• _THE INPUT_:

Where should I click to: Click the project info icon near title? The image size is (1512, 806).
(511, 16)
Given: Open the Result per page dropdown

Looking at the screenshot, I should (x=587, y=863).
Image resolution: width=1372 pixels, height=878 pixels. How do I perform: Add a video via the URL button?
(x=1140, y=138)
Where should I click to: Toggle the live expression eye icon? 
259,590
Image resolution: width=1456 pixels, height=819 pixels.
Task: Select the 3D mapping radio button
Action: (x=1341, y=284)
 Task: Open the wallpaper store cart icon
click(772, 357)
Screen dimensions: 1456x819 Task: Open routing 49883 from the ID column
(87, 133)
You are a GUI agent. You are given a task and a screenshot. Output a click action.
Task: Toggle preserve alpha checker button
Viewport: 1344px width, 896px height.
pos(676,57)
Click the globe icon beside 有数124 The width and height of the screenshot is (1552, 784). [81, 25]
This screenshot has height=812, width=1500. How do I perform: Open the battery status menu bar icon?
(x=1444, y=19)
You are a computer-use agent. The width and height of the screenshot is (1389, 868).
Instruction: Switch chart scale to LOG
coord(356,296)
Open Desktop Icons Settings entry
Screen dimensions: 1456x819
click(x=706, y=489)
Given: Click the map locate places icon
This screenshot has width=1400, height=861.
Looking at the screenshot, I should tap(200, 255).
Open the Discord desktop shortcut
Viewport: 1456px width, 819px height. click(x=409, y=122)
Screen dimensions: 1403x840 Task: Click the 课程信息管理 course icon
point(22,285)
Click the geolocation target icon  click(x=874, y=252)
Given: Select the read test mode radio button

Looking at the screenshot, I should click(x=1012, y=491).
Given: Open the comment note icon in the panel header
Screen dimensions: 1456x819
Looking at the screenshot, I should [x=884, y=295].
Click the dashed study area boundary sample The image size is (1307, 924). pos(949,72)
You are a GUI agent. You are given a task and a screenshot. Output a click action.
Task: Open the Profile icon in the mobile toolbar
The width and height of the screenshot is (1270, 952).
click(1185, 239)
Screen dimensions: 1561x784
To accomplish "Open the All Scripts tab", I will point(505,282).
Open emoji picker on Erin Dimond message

• _EXERCISE DIRECTIONS_: Could you copy the listing above word for word?

• _THE ANSWER_:
Where should I click to: Click the project info icon near title? The image size is (1512, 806).
(511, 16)
Given: Open the Result per page dropdown

Looking at the screenshot, I should (x=587, y=863).
Image resolution: width=1372 pixels, height=878 pixels. How do I perform: Add a video via the URL button?
(x=1140, y=138)
Where should I click to: Toggle the live expression eye icon? 
259,590
Image resolution: width=1456 pixels, height=819 pixels.
Task: Select the 3D mapping radio button
Action: (x=1341, y=284)
 Task: Open the wallpaper store cart icon
click(772, 357)
Screen dimensions: 1456x819 Task: Open routing 49883 from the ID column
(87, 133)
You are a GUI agent. You are given a task and a screenshot. Output a click action.
Task: Toggle preserve alpha checker button
Viewport: 1344px width, 896px height.
pos(676,57)
Click the globe icon beside 有数124 The width and height of the screenshot is (1552, 784). [81, 25]
This screenshot has height=812, width=1500. How do I perform: Open the battery status menu bar icon?
(x=1444, y=19)
You are a computer-use agent. The width and height of the screenshot is (1389, 868).
Instruction: Switch chart scale to LOG
coord(356,296)
Open Desktop Icons Settings entry
Screen dimensions: 1456x819
click(x=706, y=489)
Given: Click the map locate places icon
This screenshot has width=1400, height=861.
Looking at the screenshot, I should tap(200, 255).
Open the Discord desktop shortcut
Viewport: 1456px width, 819px height. click(x=409, y=122)
Screen dimensions: 1403x840 Task: Click the 课程信息管理 course icon
point(22,285)
Click the geolocation target icon  click(x=874, y=252)
Given: Select the read test mode radio button

Looking at the screenshot, I should click(x=1012, y=491).
Given: Open the comment note icon in the panel header
Screen dimensions: 1456x819
Looking at the screenshot, I should [x=884, y=295].
Click the dashed study area boundary sample The image size is (1307, 924). pos(949,72)
You are a GUI agent. You are given a task and a screenshot. Output a click action.
Task: Open the Profile icon in the mobile toolbar
The width and height of the screenshot is (1270, 952).
click(1185, 239)
Screen dimensions: 1561x784
To accomplish "Open the All Scripts tab", I will point(505,282).
Open emoji picker on Erin Dimond message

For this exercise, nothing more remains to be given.